H₂O₂/ROS as a signal for TRPA1 activation during noxious heat responses. a) Heterologously expressed Smed-TRPA1 is activated by H₂O₂. b) Dose-response of H₂O₂ activation for Drosophila TRPA1-C (yellow trace and points), and Smed-TRPA1 (brown trace and points, AV±STD, n=5 cells/condition). c–e) The ROS dye Carboxy-H₂DCFDA demonstrates in vivo ROS production in response to heat in living planarians. c and d) Representative frames of tissues and cells undergoing rapid fluorescent changes in response to heat (scale bar=200µm). e) Traces are an ROI around the cell in d (arrow) and the square, light green box. f) Exposure of planarian worms to 35°C for 30” results in a significant increase in fluorescence (unpaired t-test, *P= 0.003, t(8)=4.1258; n=5/condition). g) Carboxy-H₂DCFDA fluorescence in response to heating in Drosophila salivary gland tissue (AV±SD). h) Exposure of salivary glands to 40°C for 1” results in a significant fluorescence increase (unpaired t-test, *P= 3.26 × e⁻⁵, t(8)=8.3283; n=5/condition). i) Acute feeding with pro-oxidants sensitizes adult Drosophila to heat.

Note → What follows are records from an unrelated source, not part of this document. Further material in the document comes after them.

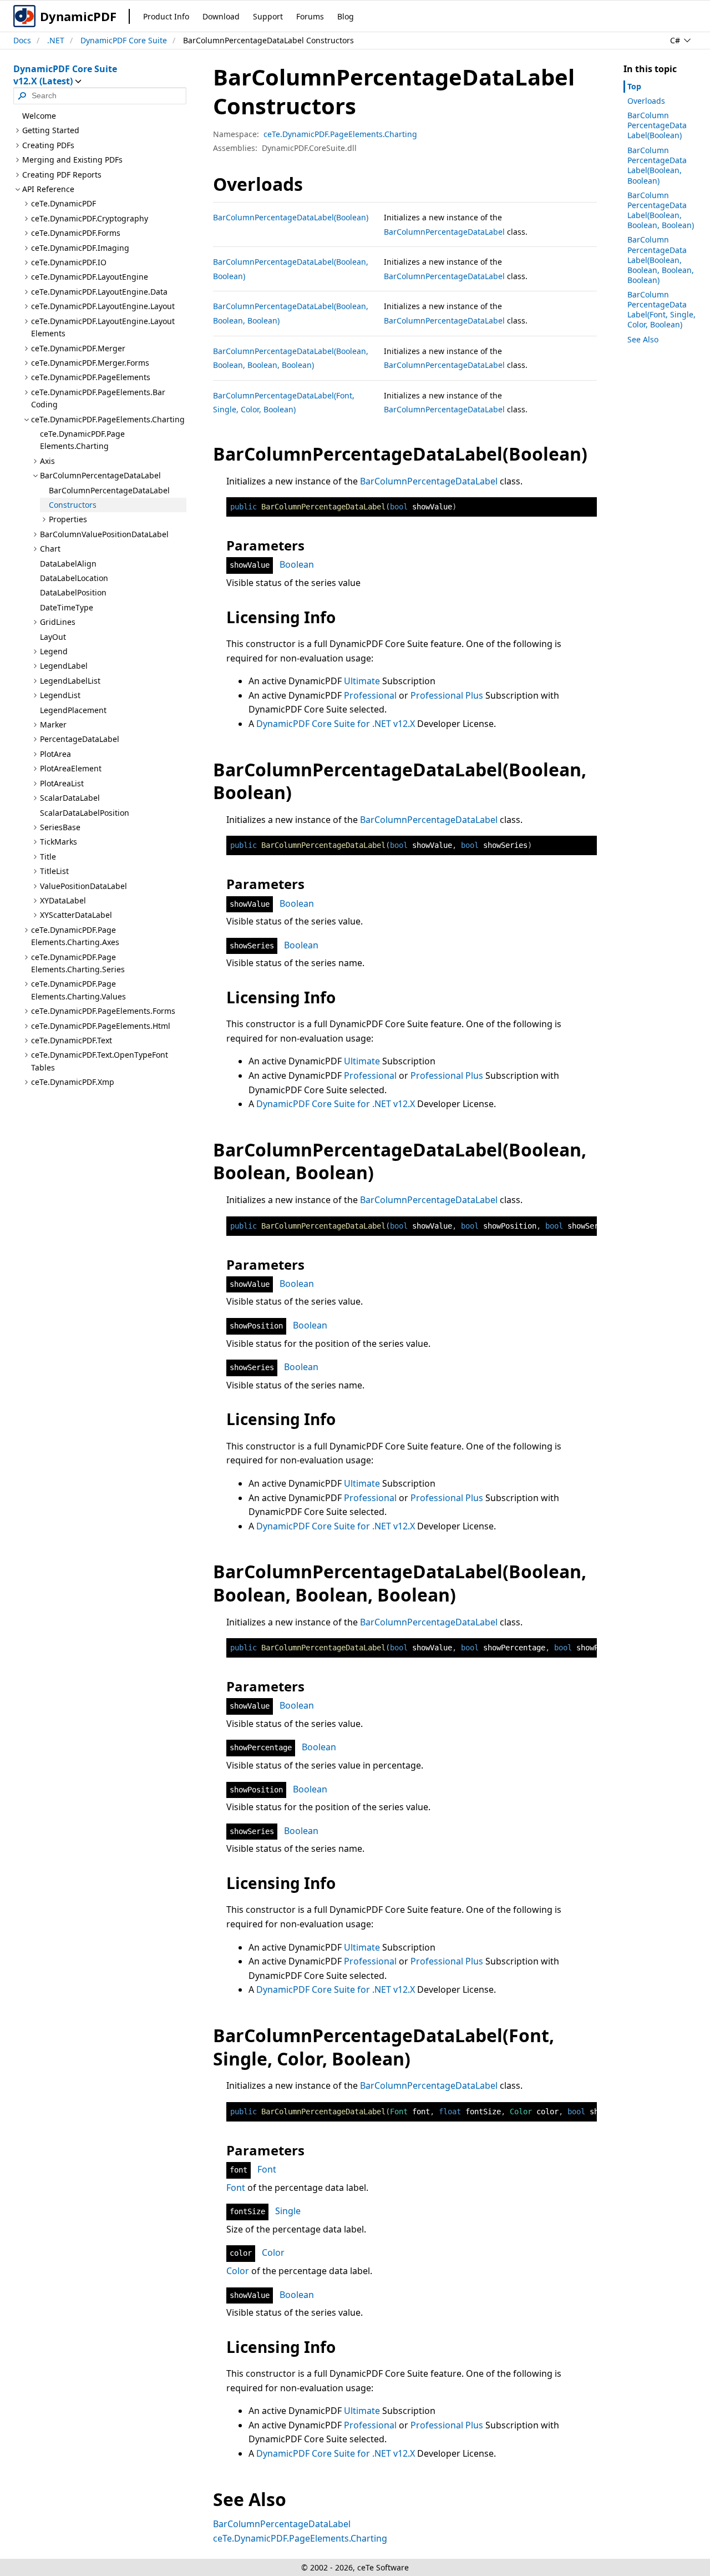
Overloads (646, 100)
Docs (22, 40)
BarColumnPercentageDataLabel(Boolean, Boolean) (657, 164)
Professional (370, 695)
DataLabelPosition (73, 592)
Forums (310, 16)
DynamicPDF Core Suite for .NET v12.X (335, 724)
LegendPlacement (73, 710)
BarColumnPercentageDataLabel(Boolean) (290, 217)
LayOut (53, 637)
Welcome (39, 115)
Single (288, 2211)
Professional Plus (446, 695)
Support (268, 16)
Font (266, 2169)
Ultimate (362, 681)
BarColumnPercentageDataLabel (109, 490)
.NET (55, 40)
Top (634, 86)
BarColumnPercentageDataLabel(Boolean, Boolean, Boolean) (660, 209)
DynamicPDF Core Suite (123, 40)
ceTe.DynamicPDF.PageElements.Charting (82, 439)
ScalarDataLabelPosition (84, 812)
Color (273, 2252)
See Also (642, 339)
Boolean (297, 564)
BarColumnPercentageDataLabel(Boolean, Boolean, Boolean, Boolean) (660, 259)
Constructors (73, 504)
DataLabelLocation (74, 578)
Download (221, 16)
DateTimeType (66, 607)
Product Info (166, 16)
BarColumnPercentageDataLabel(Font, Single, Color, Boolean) (661, 309)
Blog (345, 16)
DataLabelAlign (68, 563)
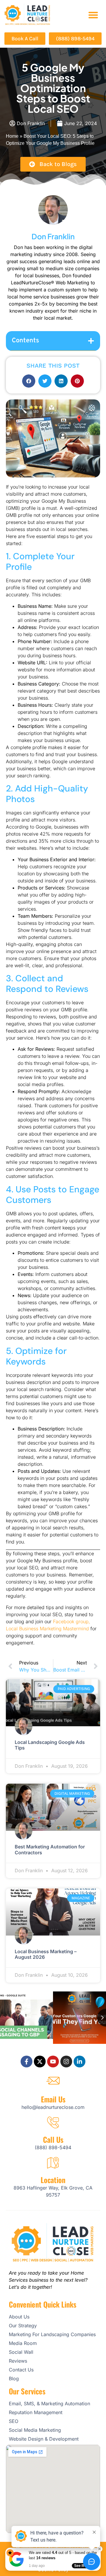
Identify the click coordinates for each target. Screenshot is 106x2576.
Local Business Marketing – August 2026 (46, 1954)
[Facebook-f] (26, 2061)
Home (12, 136)
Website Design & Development (44, 2439)
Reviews (18, 2361)
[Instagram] (66, 2061)
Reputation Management (35, 2412)
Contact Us (21, 2370)
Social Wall (21, 2352)
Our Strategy (23, 2325)
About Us (19, 2317)
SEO (13, 2421)
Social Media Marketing (35, 2430)
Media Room (23, 2343)
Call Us (53, 2139)
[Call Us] (53, 2122)
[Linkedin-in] (79, 2061)
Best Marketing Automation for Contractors (50, 1849)
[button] (93, 15)
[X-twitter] (40, 2061)
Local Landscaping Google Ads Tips (50, 1745)
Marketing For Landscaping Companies (52, 2334)
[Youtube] (53, 2061)
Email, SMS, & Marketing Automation (49, 2403)
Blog (14, 2378)
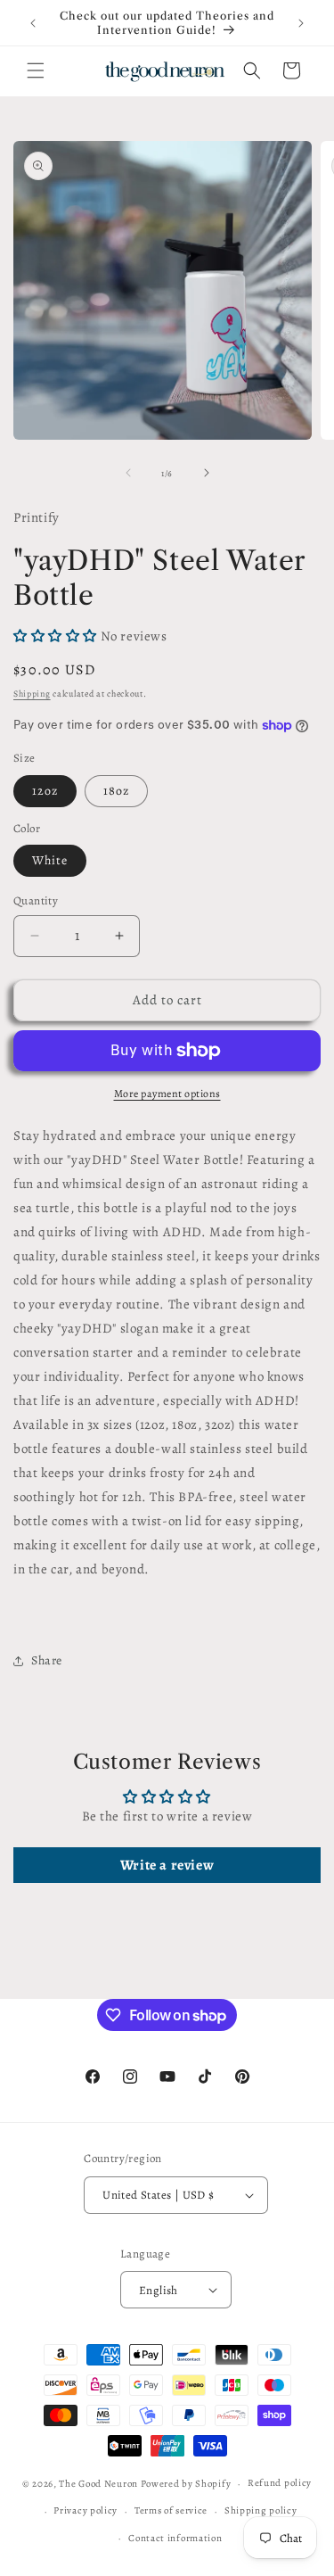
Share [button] (46, 1660)
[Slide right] (206, 472)
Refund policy (280, 2482)
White (50, 860)
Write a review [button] (167, 1865)
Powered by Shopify (186, 2483)
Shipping (32, 693)
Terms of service (171, 2510)
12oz (45, 790)
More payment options (167, 1093)
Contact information (175, 2538)
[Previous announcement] (33, 23)
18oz (116, 790)
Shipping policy (260, 2510)
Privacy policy (85, 2510)
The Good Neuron (98, 2483)
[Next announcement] (301, 23)
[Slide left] (128, 472)
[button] (35, 70)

Feeding Paraquat (orange bars) or H₂O₂ (yellow bars), results in increased heat voidance in a 2-choice behavioral assay in both wild-type and heterozygous TRPA1/+ controls (unpaired t-tests; from left: *P= 0.003, t(26)=3.2093, n=16,12; *P= 1.26 × e⁻⁴, t(27)=4.472, n=16,13; *P= 0.005, t(26)=3.058, n=16,12; *P= 0.036, t(27)=2.201, n=16,13; *P= 0.027, t(12)=−2.51, n=7,7; *P= 0.003, t(14)=−3.53, n=7,9; *P= 0.021, t(12)=−2.64, n=7,7; *P= 0.033, t(14)=−2.35, n=7,9). In contrast, heat avoidance does not increase in TRPA1 mutants (n.s. =not significant in unpaired t-tests; from left: *P= 0.16, t(34)=−1.43, n=21,15; *P= 0.075, t(39)= −1.82, n=21,20; *P= 0.11, t(34)=−1.62, n=21,15; *P= 0.93, t(39)=0.088, n=21,20;. In f, h and i: Line=mean; outer boxes = +- STD; inner boxes = 95% Confidence Interval).